The influences don’t stop with The Zombies. The title track “Congratulations” is a contemporary spin on the 70’s David Bowie heyday songs. “Brian Eno” is not only a b-side to “Here Come The Worm Jets” but acts as the best example of creating a new sound out of emulating the brilliant music of the past. At every moment of this record there is something already known and something new…this hybrid of sounds creates a delightful and mind altering déjà vu effect (what I consider to be the second biggest obstacle for people reviewing this record). The drums on all these tracks sound like better recorded cuts from The Sonics “Here Are The Sonics”. The album from start to finish, if you really give it close inspection, is a supremely successful experiment in sound fusion, tip toeing the thin line of taking the influence too far and not adding enough…spoiler…they make it across the line with flying colors.
The production on this album might be more impressive than the smart songwriting. Many people know Phil Spector and his wall of sound, but few recognize the genius of English producer Joe Meek. Meek is responsible for what I consider the most important instrumental track of all time with The Tornado’s “Telstar”. Go listen to that song, Meek’s production, and then the goal/success of “Congratulations” becomes crystal clear. I never thought I would hear a contemporary album and feel like Meek was behind it; MGMT has finally laid that thought to rest.

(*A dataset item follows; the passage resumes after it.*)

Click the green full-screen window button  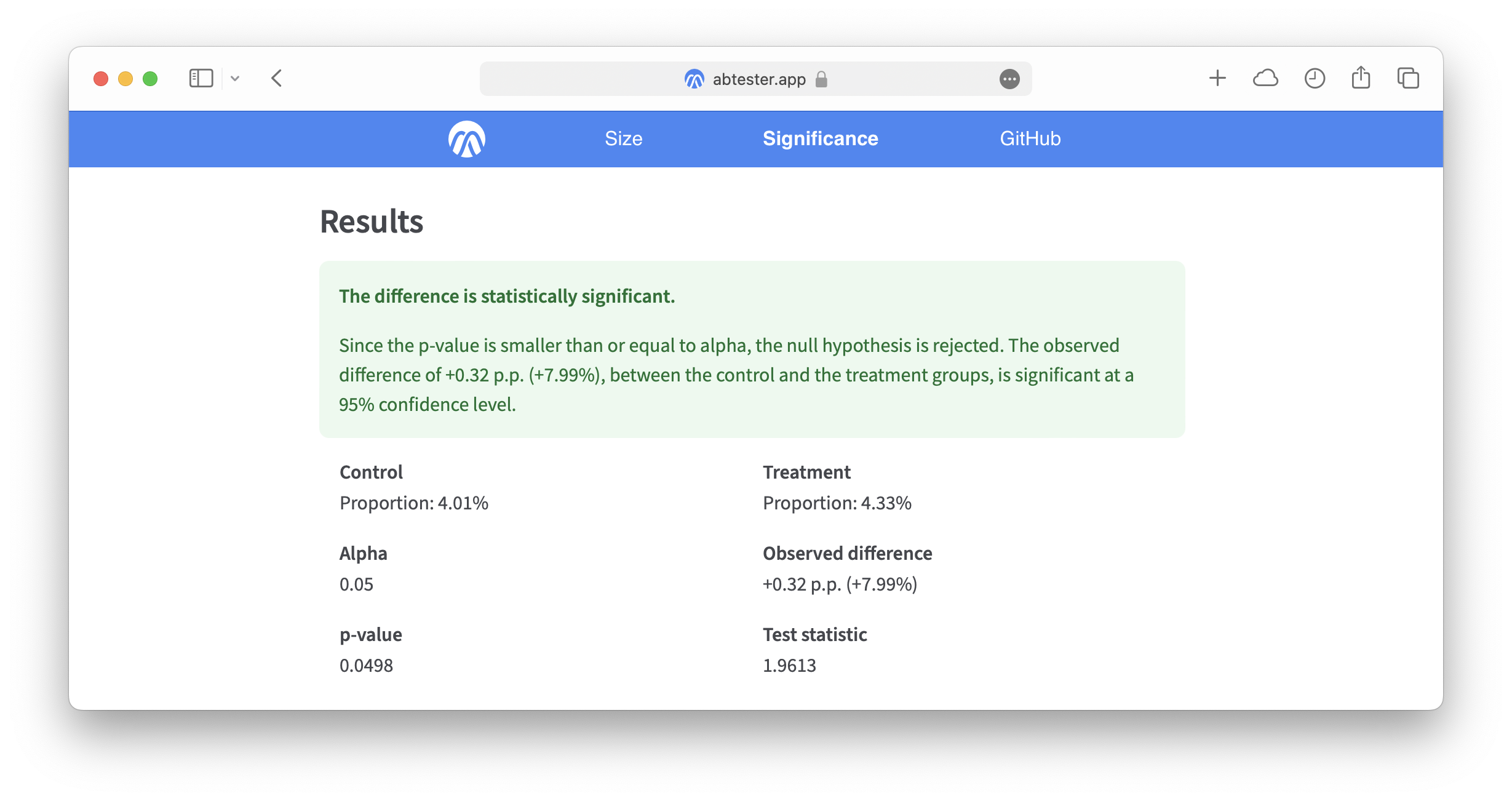[150, 79]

For those who don’t like 60’s psych or appreciate MGMT’s use of diving into the old record stacks as inspiration and wanted another album full of “Electric Feel”, “Kids”, and what nots…you will never like this album, sorry. A band is allowed to change their sound and not have to apologize for it…like MGMT has been doing in recent interviews. If you have an open mind for music I encourage you to go back and listen to The Zombies “Begin Here”, Brian Eno’s “Here Come The Warm Jets”, and David Bowies “Hunky Dory”. Then listen to “Congratulations” and let the fusion set in. Let your mind explore the process. Focus on the timeless sounds and the amazing restraint MGMT uses when selecting to use a more contemporary technique for certain moments to keep the listener on their toes and fresh. This album and the simple pre-conceived notions of hate I had going into “Congratulations” reminded me why I run this blog and more importantly why I love music like nothing else. Music has a lot of bells and whistles, marketing schemes, commercial placements, buzz…but none of that matters when it’s just the listener in a room with the headphones on. It’s raw. One on one. The only thing that matters at that point is if the music is good. Does it hit you emotionally? Twenty years from now when music journalists look back on MGMT, “Congratulations” will be thought of as the more important, lasting, and influential album than “Oracular Spectacular”. MGMT’s “Congratulations” is a highly intelligent masterpiece and I feel sad for anyone who doesn’t give this record a chance.